Seasonal is still a ballpark estimate by region depending on where you live. My tomatoes are on their way out in Maryland, but my mom lives in Michigan and is just starting to see pink on her first tomato. I think she may have to pick some and put them in the window sill where they’ll get some heat, because it has been an unseasonably cool summer.
Eat Well had a seasonal food guide for the U.S. and Canada where you can click on your state (or province) and get a produce list for your area. In the Yukon, they only harvest Christmas trees in December, so northern America, consider those sweet potatoes a blessing. Epicurious has a great idea for a seasonal, farm-to-table cooking guide where, besides seeing what’s in season in your state, you can also get associated recipes. Unfortunately the map didn’t go through testing (haha- little shop joke there since I lead a test team in my day job), and it’s not working correctly. But try back and hopefully they will fix the recipe links.

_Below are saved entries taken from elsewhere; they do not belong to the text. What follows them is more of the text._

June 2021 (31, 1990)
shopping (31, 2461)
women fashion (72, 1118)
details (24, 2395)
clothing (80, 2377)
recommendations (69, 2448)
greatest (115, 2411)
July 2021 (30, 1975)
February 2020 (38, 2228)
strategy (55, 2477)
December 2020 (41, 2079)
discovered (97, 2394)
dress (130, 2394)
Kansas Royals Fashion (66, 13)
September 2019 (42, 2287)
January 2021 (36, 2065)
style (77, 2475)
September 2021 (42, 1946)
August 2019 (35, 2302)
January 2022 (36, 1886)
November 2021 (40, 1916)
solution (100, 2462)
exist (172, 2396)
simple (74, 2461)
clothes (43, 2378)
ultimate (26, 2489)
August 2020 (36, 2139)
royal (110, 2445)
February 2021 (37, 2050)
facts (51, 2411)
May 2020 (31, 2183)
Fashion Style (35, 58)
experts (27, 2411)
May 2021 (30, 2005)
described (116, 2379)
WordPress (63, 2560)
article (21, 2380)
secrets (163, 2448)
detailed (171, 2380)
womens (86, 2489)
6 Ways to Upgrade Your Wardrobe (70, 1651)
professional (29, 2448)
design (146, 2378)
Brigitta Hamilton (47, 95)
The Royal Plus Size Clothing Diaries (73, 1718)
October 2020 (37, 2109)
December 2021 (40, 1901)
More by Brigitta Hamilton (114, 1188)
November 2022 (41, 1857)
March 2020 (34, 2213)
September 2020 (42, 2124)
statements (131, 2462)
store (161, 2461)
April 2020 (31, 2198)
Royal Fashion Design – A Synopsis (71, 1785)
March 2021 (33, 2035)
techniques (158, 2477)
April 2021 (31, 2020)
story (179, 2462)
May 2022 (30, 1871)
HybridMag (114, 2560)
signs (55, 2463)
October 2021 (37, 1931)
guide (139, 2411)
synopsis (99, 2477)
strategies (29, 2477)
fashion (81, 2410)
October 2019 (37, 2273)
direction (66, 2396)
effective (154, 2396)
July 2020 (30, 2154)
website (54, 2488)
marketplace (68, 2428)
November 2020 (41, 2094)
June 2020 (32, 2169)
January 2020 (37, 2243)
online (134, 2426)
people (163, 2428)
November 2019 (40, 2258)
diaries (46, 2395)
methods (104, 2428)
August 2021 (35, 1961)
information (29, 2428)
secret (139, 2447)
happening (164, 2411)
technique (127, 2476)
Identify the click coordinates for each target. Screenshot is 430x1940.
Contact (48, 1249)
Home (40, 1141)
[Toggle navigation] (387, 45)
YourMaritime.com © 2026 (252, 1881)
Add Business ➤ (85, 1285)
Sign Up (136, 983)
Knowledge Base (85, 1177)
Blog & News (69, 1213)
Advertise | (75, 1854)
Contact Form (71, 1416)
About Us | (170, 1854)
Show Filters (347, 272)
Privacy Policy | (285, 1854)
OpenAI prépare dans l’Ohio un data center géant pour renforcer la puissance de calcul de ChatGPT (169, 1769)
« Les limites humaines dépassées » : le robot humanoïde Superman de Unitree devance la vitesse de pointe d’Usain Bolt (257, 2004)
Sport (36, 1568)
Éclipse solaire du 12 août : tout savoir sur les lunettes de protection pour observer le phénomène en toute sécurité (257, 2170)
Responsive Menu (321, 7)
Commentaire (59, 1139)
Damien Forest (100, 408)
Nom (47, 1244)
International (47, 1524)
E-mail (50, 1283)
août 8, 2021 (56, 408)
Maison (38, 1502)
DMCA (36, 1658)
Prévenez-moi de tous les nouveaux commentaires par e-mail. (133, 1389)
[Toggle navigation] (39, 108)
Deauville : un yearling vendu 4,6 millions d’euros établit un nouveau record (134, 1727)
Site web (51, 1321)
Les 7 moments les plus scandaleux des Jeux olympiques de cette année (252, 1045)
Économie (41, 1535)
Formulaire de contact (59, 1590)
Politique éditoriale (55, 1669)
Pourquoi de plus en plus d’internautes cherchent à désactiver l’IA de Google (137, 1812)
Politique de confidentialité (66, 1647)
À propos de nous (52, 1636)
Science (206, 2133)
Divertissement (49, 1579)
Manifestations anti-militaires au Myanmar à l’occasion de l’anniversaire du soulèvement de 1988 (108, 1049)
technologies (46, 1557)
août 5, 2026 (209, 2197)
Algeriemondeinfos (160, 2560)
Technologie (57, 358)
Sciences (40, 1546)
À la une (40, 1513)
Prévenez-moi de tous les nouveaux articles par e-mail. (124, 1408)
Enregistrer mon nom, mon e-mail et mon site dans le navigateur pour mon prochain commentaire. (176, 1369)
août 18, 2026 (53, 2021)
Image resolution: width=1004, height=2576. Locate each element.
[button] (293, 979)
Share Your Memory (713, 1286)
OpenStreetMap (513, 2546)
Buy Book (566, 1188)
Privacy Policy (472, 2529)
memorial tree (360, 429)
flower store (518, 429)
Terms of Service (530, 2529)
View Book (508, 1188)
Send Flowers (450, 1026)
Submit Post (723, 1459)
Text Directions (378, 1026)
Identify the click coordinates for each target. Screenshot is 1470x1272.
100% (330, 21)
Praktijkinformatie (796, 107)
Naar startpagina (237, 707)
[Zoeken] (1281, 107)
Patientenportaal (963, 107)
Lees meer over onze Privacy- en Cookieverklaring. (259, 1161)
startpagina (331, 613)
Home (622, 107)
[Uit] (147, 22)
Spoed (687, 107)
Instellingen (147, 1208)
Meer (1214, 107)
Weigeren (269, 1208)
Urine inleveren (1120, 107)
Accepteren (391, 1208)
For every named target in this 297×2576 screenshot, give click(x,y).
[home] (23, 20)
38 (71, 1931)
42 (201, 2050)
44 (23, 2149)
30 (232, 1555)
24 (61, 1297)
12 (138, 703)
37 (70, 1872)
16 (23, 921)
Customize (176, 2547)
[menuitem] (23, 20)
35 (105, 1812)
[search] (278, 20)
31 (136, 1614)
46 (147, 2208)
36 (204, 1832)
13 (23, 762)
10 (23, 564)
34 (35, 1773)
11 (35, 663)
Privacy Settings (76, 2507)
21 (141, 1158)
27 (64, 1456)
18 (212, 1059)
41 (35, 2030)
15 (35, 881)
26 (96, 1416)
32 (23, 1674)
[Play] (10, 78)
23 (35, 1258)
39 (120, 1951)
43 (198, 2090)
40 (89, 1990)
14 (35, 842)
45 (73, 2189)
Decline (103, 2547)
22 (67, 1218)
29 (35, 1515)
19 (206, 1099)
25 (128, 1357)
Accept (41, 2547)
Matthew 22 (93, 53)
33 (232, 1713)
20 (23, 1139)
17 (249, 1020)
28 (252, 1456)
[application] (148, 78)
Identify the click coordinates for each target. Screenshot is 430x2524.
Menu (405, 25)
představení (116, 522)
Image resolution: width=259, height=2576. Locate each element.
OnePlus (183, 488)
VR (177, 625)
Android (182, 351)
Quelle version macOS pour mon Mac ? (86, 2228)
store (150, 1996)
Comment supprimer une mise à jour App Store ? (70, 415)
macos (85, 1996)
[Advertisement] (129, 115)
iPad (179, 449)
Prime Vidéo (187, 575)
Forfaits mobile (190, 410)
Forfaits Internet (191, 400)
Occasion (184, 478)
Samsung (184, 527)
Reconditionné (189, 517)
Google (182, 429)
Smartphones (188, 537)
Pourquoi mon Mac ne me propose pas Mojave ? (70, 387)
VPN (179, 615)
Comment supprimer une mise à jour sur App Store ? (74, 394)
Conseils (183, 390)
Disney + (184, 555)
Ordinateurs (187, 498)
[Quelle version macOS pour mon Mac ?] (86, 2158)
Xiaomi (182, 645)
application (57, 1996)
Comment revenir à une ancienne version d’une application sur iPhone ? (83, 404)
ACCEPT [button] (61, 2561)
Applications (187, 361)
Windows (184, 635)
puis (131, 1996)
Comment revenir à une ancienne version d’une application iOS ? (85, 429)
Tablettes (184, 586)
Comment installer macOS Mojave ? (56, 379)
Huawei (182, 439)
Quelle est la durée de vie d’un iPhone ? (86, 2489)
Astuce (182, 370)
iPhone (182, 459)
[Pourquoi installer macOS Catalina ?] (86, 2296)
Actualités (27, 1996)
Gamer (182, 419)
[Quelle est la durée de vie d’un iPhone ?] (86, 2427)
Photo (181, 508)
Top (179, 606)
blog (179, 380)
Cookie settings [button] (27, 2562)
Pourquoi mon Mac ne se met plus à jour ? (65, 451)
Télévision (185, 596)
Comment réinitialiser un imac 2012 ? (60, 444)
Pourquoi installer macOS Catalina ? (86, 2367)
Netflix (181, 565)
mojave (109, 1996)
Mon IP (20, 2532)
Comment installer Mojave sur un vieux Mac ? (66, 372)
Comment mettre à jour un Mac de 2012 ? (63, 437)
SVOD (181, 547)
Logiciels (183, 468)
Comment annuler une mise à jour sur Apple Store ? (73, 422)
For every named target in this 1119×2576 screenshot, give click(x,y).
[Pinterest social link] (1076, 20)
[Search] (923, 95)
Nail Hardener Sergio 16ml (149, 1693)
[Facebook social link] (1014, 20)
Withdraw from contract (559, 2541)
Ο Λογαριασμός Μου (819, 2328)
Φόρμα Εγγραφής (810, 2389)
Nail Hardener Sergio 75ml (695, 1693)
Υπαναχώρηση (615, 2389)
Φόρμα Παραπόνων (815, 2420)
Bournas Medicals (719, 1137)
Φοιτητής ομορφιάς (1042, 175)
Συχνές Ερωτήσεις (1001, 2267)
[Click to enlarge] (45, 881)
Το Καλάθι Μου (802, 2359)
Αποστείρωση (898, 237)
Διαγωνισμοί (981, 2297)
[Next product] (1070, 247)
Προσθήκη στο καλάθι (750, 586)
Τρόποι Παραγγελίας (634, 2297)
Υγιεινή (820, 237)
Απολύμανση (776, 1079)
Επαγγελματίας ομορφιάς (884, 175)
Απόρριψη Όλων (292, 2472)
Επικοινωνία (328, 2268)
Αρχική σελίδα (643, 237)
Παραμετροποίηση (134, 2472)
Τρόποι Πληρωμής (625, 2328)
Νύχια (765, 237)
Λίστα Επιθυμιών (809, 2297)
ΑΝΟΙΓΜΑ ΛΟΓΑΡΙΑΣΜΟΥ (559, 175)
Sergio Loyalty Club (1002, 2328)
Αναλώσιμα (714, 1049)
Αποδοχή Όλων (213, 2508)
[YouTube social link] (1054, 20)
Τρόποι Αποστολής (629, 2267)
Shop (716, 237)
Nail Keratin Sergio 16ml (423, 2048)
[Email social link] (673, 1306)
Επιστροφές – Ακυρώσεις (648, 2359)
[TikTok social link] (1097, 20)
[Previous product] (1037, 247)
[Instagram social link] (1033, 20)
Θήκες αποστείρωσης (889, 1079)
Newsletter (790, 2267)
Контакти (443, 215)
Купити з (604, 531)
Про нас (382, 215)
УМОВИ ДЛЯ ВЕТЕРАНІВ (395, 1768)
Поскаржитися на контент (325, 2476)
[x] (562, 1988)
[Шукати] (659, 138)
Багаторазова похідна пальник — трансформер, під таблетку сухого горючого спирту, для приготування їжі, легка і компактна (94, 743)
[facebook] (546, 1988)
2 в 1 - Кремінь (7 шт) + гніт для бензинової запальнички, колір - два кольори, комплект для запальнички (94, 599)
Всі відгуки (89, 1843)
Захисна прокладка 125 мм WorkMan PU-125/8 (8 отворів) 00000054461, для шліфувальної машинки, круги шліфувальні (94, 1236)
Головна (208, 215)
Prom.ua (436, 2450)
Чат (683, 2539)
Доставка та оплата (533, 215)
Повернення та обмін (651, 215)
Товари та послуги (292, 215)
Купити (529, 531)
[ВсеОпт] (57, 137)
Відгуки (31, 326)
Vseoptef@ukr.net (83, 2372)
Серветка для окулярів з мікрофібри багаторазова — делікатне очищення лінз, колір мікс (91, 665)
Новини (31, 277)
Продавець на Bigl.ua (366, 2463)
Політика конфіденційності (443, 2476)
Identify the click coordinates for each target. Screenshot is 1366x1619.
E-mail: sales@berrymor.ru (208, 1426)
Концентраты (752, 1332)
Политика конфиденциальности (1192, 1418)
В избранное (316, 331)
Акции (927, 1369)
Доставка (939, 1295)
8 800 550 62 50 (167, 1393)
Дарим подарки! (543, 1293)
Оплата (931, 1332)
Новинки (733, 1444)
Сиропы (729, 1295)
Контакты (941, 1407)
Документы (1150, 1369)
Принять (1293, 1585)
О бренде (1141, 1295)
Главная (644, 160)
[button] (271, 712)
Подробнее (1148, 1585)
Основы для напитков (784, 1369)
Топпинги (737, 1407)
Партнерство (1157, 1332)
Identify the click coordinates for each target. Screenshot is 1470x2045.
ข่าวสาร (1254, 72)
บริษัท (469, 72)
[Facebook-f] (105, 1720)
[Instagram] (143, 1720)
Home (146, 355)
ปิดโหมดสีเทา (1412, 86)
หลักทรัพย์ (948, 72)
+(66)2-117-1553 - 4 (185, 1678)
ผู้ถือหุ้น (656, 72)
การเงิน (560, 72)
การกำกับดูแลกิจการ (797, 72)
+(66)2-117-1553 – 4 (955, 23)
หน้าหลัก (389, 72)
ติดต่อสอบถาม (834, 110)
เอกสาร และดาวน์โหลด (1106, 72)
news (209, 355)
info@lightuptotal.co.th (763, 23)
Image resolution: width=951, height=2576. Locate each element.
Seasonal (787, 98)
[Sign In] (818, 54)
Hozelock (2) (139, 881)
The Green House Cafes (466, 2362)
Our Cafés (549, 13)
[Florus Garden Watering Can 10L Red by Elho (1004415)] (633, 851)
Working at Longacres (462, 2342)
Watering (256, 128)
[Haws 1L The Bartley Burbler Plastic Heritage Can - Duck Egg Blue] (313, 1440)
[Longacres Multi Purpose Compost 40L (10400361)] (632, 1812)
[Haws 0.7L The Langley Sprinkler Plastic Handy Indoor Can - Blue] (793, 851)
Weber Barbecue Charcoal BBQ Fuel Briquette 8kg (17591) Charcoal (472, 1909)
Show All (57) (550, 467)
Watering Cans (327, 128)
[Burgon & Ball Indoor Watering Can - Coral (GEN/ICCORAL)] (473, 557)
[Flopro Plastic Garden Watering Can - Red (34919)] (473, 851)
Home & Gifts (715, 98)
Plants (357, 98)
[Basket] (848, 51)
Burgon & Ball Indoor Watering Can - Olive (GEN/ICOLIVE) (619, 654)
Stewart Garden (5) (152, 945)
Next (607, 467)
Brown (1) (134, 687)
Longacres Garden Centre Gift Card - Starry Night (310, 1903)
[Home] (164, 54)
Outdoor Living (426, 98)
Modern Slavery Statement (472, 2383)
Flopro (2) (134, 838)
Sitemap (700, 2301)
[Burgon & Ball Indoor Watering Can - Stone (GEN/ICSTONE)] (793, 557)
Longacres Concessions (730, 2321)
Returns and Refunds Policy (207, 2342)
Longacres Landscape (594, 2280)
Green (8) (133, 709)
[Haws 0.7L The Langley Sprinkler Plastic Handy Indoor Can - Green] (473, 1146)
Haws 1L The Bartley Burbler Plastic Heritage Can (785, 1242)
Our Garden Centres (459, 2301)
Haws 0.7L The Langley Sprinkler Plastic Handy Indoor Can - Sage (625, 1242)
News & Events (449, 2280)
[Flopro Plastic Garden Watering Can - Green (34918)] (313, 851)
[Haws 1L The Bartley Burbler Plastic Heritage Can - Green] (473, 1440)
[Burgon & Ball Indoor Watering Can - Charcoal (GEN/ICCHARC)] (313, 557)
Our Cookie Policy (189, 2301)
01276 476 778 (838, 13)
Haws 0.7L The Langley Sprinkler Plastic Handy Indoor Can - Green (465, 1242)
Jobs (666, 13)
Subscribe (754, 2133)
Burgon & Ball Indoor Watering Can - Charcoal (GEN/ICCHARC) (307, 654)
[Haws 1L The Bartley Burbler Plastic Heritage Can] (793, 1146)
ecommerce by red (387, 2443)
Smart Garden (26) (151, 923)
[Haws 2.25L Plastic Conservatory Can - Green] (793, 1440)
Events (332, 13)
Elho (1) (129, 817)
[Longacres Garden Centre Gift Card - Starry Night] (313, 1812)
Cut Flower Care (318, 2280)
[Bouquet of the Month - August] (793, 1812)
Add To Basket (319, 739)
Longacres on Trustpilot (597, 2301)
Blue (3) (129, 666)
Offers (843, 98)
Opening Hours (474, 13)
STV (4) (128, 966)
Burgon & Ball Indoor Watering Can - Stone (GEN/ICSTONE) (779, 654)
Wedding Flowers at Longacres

What you do with a seasonal guide, is substitute what’s in season for your recipe that calls for something similar that’s out of season. For example, today I substituted blackberries for the raspberries in my sunflower seed butter pancakes. This time of year you can take your spring cherry cobbler recipe and use peaches instead. Here is a peach crisp recipe without as much sugar as most recipes. We don’t dip our peaches in sugar when we’re eating them fresh, so I don’t see why we need much sugar in the dessert. You do not need to peel them if you wash them and know your farmer (or know they’re organic). My topping looks a little dry after baking because I only had ¼ cup of butter and didn’t have time to go to the store, so I stirred the topping into the peaches when I put it in bowls. And I only used three peaches because they were massive.
Peach Crisp
4-5 sliced peaches, depending on size
2 T brown sugar
1 C oats
1/2 C flour
1/2 C butter
1 t cinnamon
½ t nutmeg
Preheat oven to 350. Slice the peaches into a sprayed 2 qt baking dish. Mix in the brown sugar. Mix the oats, flour, cinnamon, and nutmeg and cut in the cold butter. Pour about 1/3 of the oat mixture on the peaches and combine it a little. Sprinkle the rest of the oat mixture on top and bake for 30 minutes.